- _Problem requirements_:
Pick out each line in the records that contains the word "Instruction", and copy those lines.

- _Stored rows_:
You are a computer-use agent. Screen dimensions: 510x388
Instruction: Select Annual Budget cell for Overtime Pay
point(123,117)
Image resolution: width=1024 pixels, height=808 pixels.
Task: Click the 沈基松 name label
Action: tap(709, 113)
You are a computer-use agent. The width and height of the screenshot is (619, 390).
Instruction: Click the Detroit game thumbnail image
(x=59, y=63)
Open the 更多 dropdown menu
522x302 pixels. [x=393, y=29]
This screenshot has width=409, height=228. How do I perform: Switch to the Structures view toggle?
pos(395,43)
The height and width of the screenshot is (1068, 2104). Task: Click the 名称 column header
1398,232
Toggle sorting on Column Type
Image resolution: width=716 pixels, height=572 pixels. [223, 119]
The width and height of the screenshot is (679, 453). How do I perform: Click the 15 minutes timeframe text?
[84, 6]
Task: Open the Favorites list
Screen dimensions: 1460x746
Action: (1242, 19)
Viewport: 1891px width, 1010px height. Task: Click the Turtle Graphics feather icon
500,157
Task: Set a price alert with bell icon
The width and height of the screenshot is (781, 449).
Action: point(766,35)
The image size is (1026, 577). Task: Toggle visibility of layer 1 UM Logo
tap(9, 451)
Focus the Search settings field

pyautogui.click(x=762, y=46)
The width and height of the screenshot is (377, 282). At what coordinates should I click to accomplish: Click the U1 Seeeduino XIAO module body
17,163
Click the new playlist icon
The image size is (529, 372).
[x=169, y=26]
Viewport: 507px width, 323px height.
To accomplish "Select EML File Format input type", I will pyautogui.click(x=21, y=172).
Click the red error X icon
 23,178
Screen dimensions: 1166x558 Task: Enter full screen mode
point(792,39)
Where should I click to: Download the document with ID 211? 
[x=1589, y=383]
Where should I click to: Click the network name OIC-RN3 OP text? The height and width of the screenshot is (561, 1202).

- _The result_:
Instruction: Select Annual Budget cell for Overtime Pay
Instruction: Click the Detroit game thumbnail image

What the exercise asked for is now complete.